Hayvanlara yedirilecek samanlar; taze ve doğal renginde olmalı, küflü ve kokulu olmamalı, zararlı otlar
içermemeli, sap halinde olmamalıdır (sığırlar için 2.5-3.5 cm, koyunlar için 1.5- 2.5 cm uzunlukta olmalı).
KAVUZ VE KABUKLAR
Meyve veya tohumların üzerini örten kısımların hasat esnasında çıkarılmasıyla elde edilirler.
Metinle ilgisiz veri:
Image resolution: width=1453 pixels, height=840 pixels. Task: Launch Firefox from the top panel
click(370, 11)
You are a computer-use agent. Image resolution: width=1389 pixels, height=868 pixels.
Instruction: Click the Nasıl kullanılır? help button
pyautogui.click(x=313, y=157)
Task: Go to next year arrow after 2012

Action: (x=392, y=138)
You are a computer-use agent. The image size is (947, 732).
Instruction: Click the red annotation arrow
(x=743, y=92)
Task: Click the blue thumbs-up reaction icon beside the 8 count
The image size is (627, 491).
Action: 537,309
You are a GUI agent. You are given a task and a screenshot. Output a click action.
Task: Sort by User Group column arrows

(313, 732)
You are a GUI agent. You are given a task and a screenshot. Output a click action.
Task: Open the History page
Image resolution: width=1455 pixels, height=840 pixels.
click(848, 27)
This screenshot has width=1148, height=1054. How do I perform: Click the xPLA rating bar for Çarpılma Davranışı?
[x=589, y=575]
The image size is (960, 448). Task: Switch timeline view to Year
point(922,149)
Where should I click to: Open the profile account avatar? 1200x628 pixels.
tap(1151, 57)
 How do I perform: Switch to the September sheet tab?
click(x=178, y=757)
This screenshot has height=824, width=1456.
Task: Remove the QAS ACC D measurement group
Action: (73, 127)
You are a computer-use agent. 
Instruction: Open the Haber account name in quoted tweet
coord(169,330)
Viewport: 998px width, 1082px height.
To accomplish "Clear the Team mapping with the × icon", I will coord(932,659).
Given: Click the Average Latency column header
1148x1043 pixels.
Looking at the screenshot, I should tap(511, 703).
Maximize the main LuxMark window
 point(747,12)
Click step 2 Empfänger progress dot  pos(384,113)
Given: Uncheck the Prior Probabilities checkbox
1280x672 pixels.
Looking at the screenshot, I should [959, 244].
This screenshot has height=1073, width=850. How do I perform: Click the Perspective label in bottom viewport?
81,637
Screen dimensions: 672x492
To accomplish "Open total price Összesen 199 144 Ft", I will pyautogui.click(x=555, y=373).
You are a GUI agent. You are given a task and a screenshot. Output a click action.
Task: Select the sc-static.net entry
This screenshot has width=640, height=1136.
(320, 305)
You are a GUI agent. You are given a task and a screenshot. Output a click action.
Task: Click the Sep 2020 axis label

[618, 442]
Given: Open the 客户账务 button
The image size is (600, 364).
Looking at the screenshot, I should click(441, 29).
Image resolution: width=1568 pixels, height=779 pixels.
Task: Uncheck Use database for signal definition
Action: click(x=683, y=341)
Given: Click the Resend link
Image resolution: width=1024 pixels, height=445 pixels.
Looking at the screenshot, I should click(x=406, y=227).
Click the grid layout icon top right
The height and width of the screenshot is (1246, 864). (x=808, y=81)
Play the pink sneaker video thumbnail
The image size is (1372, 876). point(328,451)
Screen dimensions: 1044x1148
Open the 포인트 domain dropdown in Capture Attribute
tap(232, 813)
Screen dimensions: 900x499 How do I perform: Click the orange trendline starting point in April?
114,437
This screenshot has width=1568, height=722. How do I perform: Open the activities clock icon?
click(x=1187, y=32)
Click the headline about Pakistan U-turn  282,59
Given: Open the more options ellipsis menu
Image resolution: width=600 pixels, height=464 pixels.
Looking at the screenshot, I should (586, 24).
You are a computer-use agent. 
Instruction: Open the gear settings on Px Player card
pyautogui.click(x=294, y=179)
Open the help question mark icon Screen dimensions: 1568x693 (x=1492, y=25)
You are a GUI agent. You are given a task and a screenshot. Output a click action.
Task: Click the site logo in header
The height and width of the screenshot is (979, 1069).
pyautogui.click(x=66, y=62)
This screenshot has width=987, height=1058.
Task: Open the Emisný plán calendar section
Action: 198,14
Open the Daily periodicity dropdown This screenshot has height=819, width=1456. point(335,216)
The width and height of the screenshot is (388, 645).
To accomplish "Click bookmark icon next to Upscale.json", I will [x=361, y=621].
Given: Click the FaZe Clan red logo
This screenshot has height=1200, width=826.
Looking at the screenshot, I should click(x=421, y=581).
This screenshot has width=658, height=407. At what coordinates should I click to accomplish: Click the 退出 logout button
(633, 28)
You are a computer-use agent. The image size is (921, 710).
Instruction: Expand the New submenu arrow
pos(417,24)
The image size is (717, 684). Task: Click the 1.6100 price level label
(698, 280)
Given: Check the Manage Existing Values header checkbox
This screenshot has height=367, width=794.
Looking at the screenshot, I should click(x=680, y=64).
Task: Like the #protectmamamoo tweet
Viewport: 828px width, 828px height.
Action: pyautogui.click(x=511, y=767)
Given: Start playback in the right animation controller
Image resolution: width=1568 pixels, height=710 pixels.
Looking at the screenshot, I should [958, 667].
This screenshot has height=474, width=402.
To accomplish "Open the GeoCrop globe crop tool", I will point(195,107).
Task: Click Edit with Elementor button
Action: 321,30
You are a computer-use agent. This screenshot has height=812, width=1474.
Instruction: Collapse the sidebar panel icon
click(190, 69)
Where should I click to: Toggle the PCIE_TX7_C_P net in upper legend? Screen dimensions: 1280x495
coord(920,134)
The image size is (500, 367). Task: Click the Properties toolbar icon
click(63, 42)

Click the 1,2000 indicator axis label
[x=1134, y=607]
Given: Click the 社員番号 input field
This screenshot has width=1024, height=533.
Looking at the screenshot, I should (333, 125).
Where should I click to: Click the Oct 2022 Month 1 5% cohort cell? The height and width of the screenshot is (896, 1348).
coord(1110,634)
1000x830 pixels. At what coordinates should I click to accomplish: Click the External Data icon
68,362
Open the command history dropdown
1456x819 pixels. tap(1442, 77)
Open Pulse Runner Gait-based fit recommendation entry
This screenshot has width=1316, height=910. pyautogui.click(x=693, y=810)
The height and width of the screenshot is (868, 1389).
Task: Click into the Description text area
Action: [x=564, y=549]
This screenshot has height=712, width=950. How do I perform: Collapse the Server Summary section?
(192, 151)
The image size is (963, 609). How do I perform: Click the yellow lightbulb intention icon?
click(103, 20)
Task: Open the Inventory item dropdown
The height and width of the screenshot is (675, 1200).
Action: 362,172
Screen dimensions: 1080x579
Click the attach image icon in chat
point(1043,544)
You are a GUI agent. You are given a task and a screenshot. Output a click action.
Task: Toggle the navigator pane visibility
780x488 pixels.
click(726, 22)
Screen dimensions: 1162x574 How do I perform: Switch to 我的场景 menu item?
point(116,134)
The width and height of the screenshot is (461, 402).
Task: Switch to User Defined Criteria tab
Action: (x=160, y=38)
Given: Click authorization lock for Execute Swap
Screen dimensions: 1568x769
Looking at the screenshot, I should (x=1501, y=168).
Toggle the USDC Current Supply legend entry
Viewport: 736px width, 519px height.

Baklagillerden bakla, bezelye, fiğ, burçak, mercimek ve soya kılıfları yem olarak
kullanılabilir ve besin maddeleri bakımından özellikle soya kılıfları orta kalitedeki çayır kuru
otu ayarındadır.
Buğdaygil kavuzlarının yem değeri düşüktür, yine de kendi samanlarına göre daha iyidir.
Bunlardan yulaf ve arpa kavuzu en çok kullanılanlardır. Yalnız arpa kavuzunun kılçıksız
olmasına dikkat edilmelidir. Aksi takdirde ağız ve özofagusta yaralanmalara sebep olabilir.
Yeşil yemlerle karıştırılıp yumuşatılarak veya ıslatılarak verilebilir.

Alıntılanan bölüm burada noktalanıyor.